27416 DNA Methylation Age Acceleration and Depressive Symptoms in African American Women with Cardiometabolic Conditions

Abstract

ABSTRACT IMPACT: This study deepens knowledge with respect to the associations between depression, cardiometabolic conditions, and accelerated aging with a clinically accessible marker in a population with disproportionate risk for comorbidity. OBJECTIVES/GOALS: The aim of this secondary analysis is to examine associations between DNA methylation age acceleration (DNAm AA) and depressive symptoms in African American women (AAW) considering the presence of cardiometabolic conditions (CMCs) including hypertension, diabetes, obesity. METHODS/STUDY POPULATION: Genomic and longitudinal clinical data (collected 2015-2020) from the Intergenerational Impact of Genetic and Psychosocial Factors on Blood Pressure Study (InterGEN) cohort (n=227) were utilized for this analysis.
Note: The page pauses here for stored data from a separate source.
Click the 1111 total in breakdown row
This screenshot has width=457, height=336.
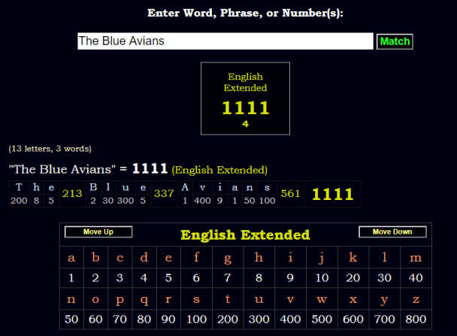tap(332, 195)

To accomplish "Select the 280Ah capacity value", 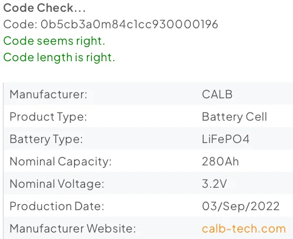I will point(220,161).
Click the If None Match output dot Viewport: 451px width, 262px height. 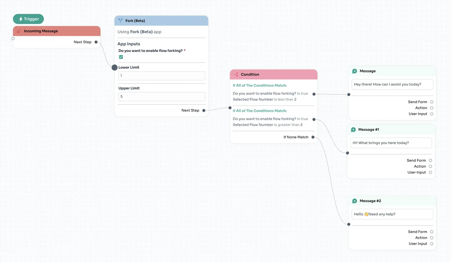point(313,137)
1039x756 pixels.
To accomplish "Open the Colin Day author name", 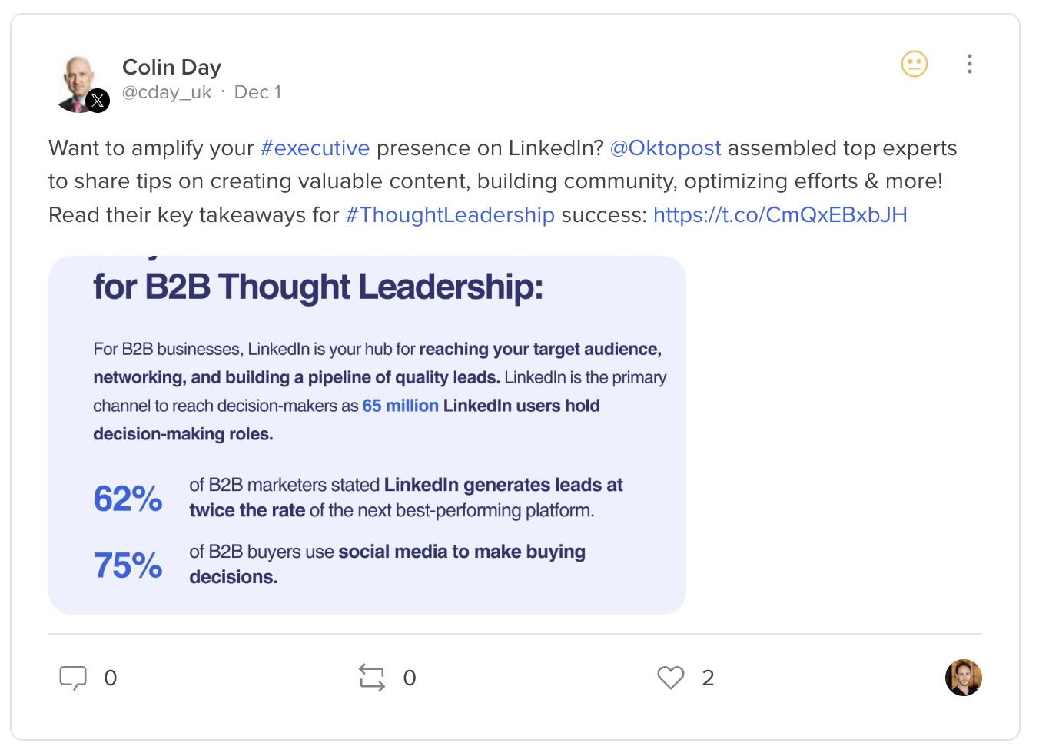I will coord(172,68).
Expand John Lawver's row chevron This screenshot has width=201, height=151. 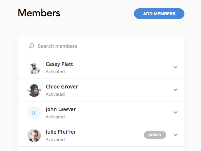(x=175, y=112)
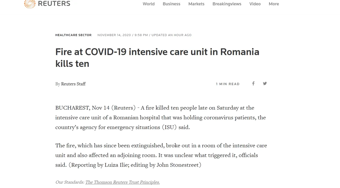
Task: Click the Reuters Staff author link
Action: pos(73,84)
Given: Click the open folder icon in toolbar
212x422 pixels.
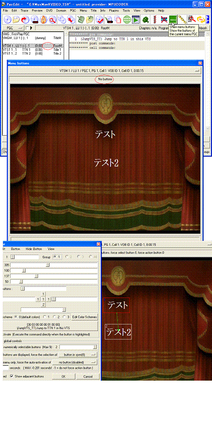Looking at the screenshot, I should point(17,20).
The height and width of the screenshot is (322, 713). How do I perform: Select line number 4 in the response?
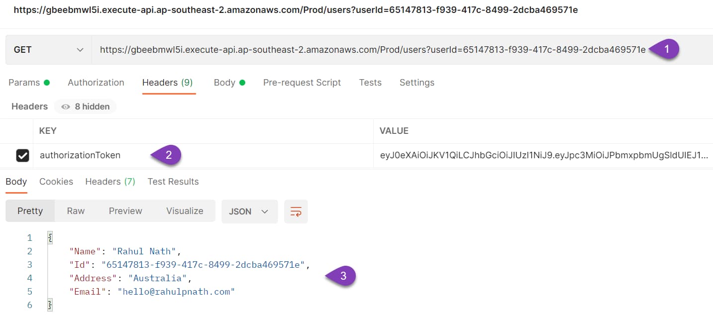[x=29, y=278]
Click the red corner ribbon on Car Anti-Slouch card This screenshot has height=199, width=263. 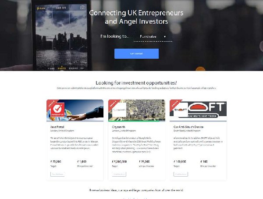pyautogui.click(x=174, y=104)
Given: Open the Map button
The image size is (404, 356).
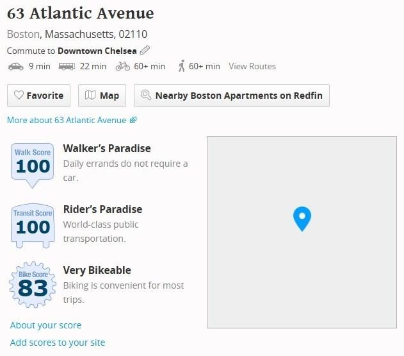Looking at the screenshot, I should 102,96.
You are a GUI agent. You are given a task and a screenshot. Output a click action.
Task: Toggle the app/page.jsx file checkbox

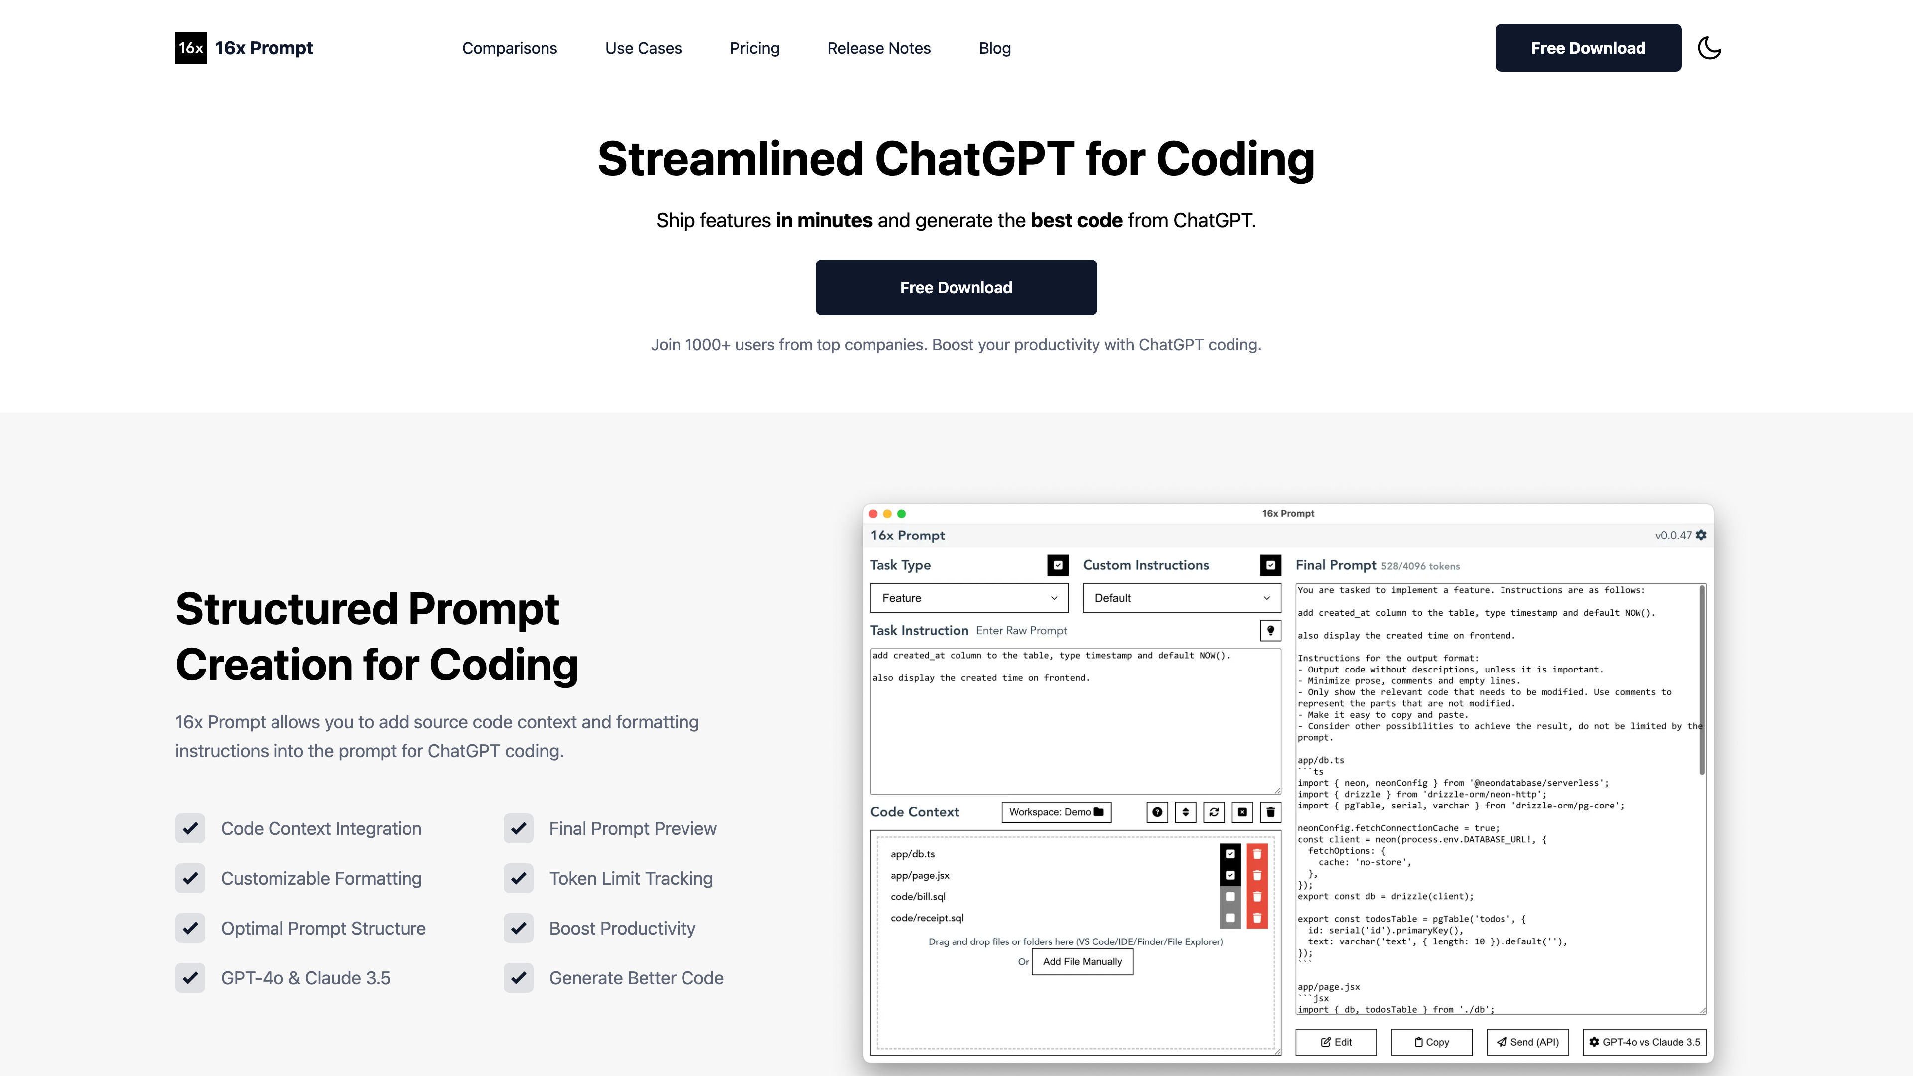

DNA methylation age (estimated by the Horvath method) incorporates DNA methylation status at 353 CpG sites. DNAm AA is the residual of DNA methylation age regressed on chronological age in a linear model. Spearman’s correlations and linear regression examine the relationship between DNAm AA and depressive symptoms (Beck Depression Inventory) and cardiometabolic status. The potential association and impact of SES, trauma, substance use, and stress were also considered. RESULTS/ANTICIPATED RESULTS: Contrary to our hypothesis, DNAm AA did not associate with the severity of depressive symptoms. Correlation between DNAm AA and affective symptom subscore (BDI) approached significance (p = 0.06). We observed significant correlations between DNAm AA and specific depressive symptoms including participants’ reported disappointment, disgust, or hatred toward themselves (p < 0.05), difficulty with making decisions (p < 0.05), and worry about their physical health (p < 0.05). DNAm AA was also significantly correlated with BMI (p > 0.001). Significant relationships were not evident in the subsequent regression analysis examining potential relationships between DNAm AA and depression. To our knowledge, this is the first study to examine associations between DNAm AA and depressive symptoms in AAW. DISCUSSION/SIGNIFICANCE OF FINDINGS: Depression limits life quality and quantity and is highly comorbid in CMCs. AAW have a high risk of comorbidity. This study deepens knowledge with respect to the associations between depression, CMCs, and aging with a clinically accessible marker in a population with disproportionate risk.